“Winning Fixes Everything” Nike’s Facebook page declared when Tiger Woods rose to rank #1 for the first time since his fall from grace. Many people (maybe you) found this advertisement offensive and re-vowed to hate Tiger Woods even more. However, chances are these same Tiger-haters did not re-vow to hate Nike more and righteously throw away their Air Jordan’s, Yoga pants, and cleats. These Tiger-haters found a way to separate (decouple) Nike and Nike’s support of Tiger.
However, despite their own decoupling behavior, these Tiger-haters probably don’t sympathize with how Tiger-fans are often decoupling Tiger’s current winning self from Tiger’s past actions.

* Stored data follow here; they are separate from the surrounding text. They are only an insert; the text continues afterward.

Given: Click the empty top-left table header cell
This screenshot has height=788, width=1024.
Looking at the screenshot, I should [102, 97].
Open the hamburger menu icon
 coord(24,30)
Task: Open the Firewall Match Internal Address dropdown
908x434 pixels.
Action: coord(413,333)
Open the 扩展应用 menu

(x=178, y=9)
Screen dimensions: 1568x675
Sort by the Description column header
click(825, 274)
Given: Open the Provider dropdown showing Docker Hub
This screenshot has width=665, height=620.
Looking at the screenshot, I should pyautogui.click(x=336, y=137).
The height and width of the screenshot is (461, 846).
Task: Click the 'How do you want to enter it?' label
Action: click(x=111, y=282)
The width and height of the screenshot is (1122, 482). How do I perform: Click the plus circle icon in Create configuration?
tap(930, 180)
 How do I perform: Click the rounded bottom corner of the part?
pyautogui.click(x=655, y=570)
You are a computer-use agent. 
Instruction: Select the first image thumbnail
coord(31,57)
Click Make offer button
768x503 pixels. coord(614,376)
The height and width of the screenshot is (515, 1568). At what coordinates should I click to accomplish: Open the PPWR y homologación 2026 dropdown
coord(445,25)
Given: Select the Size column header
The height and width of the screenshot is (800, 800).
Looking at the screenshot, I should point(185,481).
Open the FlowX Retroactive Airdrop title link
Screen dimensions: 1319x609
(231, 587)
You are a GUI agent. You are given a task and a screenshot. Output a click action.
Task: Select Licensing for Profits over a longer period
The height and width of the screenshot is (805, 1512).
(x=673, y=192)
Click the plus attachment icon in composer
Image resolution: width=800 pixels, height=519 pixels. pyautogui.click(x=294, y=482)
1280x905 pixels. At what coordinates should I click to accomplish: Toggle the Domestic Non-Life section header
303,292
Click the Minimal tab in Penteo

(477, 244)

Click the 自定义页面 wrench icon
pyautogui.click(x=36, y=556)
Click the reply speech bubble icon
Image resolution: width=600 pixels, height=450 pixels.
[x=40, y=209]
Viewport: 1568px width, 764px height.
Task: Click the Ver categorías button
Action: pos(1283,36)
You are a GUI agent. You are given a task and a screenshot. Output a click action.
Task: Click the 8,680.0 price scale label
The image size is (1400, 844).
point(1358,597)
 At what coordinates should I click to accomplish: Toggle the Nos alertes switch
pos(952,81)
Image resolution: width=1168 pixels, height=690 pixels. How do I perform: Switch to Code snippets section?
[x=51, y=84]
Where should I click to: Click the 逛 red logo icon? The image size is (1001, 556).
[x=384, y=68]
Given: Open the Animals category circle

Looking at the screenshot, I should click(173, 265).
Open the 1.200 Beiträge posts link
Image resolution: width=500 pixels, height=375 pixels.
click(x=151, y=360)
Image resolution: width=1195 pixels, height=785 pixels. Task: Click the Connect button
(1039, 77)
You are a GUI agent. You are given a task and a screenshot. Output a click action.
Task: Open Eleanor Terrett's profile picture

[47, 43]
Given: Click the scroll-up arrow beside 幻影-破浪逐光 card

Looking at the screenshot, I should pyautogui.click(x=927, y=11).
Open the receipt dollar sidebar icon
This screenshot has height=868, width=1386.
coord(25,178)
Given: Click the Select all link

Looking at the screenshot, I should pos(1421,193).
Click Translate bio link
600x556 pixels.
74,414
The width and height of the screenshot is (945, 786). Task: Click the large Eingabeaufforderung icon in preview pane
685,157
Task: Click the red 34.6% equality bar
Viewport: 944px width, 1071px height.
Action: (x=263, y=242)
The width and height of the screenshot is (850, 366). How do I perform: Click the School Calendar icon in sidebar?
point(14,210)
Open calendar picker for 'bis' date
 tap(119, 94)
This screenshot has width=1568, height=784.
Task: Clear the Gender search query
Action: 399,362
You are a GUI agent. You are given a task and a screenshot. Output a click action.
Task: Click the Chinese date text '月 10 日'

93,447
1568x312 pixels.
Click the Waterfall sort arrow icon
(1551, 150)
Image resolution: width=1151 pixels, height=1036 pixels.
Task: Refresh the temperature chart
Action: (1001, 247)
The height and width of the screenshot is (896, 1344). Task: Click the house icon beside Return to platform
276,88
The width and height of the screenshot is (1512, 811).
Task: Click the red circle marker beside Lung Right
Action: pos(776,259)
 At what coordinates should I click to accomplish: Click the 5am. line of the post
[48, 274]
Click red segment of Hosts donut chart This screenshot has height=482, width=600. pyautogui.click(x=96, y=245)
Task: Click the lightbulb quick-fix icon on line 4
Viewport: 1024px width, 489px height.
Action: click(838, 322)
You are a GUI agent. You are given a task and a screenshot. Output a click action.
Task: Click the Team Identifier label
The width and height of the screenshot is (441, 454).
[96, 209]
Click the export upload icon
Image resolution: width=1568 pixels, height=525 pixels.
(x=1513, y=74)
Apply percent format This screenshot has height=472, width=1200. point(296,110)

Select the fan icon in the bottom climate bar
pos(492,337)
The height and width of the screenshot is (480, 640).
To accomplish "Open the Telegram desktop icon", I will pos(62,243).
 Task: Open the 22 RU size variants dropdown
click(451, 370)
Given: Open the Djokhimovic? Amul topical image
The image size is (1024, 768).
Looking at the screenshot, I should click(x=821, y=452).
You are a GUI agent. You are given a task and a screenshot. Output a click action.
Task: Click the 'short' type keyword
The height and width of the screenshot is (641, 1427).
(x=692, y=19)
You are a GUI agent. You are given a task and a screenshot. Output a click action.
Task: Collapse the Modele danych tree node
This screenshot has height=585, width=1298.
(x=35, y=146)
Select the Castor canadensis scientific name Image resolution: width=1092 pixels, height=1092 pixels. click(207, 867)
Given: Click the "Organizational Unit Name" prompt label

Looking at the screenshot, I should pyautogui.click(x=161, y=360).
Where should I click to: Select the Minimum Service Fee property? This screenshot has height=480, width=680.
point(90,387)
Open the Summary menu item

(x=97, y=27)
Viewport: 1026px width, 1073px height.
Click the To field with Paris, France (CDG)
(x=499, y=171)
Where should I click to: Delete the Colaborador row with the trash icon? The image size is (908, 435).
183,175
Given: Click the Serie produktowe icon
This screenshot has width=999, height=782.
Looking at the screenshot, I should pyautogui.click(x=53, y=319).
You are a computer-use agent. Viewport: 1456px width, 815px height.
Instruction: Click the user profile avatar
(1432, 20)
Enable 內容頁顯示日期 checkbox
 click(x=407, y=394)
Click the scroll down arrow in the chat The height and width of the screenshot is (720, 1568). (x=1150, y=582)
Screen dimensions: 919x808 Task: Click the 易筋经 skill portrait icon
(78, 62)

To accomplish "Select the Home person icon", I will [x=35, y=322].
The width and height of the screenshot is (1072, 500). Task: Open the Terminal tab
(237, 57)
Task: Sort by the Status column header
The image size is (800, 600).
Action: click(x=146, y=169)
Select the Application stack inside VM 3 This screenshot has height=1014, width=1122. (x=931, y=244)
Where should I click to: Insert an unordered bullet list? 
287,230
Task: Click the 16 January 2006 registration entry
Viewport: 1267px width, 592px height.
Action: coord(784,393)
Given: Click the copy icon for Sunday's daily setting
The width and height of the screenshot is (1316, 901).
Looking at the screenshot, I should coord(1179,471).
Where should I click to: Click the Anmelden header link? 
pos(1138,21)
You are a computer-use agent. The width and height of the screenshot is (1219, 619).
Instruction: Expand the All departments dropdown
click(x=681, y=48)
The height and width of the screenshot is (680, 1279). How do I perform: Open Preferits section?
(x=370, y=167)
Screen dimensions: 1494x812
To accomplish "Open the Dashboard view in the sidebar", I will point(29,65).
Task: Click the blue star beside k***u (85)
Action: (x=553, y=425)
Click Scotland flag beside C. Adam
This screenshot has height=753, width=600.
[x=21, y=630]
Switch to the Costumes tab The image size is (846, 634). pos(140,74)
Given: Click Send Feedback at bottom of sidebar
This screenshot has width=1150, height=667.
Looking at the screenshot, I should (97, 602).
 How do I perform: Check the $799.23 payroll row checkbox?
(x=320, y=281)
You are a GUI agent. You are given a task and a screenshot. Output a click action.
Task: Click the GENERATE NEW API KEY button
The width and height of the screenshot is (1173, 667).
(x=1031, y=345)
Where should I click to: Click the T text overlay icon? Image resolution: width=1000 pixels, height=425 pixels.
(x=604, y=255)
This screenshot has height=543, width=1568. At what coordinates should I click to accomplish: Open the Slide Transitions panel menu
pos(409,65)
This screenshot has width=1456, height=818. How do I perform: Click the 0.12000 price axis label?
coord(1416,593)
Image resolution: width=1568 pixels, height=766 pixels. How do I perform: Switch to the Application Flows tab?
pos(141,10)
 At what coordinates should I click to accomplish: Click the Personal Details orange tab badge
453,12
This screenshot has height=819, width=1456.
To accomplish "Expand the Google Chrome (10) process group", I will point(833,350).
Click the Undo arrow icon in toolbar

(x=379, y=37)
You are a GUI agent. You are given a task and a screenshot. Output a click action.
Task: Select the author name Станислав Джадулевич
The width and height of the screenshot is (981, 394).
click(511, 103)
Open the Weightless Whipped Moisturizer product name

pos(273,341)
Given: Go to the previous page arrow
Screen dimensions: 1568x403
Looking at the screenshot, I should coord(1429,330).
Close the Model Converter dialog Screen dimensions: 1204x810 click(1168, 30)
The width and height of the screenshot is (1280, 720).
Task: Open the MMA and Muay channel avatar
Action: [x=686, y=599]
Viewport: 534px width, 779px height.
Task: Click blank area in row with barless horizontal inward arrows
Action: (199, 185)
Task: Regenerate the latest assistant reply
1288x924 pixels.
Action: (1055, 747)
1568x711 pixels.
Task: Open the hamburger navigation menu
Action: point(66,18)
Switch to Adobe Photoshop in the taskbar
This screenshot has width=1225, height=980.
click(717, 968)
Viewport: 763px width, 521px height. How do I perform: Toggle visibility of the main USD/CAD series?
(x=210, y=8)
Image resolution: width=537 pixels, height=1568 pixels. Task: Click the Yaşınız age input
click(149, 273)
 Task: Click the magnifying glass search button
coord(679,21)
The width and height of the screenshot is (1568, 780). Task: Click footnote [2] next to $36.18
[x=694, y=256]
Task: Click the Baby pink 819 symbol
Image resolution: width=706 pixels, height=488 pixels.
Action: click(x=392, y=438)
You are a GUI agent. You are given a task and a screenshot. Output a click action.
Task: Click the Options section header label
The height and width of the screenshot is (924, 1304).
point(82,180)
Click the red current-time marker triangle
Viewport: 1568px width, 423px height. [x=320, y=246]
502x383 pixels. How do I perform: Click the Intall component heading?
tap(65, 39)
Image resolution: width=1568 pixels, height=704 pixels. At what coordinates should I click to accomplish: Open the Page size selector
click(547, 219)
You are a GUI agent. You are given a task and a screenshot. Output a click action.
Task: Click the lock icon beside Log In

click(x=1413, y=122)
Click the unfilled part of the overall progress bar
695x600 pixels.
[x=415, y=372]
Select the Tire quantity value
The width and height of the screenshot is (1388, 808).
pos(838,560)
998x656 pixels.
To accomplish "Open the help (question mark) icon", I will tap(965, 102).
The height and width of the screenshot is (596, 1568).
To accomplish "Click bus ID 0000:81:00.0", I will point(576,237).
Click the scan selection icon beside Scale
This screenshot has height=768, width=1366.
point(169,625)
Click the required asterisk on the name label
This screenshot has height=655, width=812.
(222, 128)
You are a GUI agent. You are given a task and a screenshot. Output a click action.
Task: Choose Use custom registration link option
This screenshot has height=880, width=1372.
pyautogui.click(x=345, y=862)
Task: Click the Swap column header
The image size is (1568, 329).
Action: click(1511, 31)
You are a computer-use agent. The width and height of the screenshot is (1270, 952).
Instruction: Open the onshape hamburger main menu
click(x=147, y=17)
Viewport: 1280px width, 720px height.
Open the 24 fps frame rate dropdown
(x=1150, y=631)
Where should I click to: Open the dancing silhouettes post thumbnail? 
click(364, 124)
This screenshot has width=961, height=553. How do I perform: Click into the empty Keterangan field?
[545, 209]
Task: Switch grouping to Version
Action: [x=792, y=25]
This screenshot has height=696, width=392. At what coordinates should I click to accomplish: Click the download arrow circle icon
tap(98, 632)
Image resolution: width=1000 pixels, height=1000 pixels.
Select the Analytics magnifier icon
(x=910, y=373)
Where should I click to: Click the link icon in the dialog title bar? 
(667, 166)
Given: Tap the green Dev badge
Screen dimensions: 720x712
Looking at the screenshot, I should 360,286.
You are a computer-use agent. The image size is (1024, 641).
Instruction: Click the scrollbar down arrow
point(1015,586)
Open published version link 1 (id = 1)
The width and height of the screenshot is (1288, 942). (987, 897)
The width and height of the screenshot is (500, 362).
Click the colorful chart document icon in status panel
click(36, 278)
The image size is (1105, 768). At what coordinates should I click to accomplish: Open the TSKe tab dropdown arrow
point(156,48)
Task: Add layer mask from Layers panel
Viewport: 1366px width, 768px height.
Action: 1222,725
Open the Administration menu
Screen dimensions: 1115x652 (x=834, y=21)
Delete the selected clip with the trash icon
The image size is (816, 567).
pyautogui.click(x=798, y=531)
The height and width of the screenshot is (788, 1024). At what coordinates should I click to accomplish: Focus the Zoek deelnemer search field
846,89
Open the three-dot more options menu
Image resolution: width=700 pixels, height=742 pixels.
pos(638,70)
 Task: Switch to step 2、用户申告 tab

Both Tiger-haters and Tiger-fans are engaging in a psychological process called “moral decoupling,” first coined by Dartmouth professor Amit Bhattacharjee and colleagues. Moral decoupling is a mental gymnastics trick people use when they like something (e.g. Nike, Tiger Woods, Bill Clinton) but disapprove of a specific action by the object (e.g. support of or engagement in illicit behavior). “Moral decoupling” provides an easier and seemingly more justifiable way to hold a belief than trying “morally rationalize” away an unambiguously bad action as not wrong (e.g. cheating on a spouse).
Like any mental gymnastics trick, moral decoupling is more likely to be seen as justifiable by those who do the gymnastics trick than those who do not. Cue the fiery blogs, flame wars, and ESPN going crazy, as everyone sees the justification in their own biases but not in others’ biases.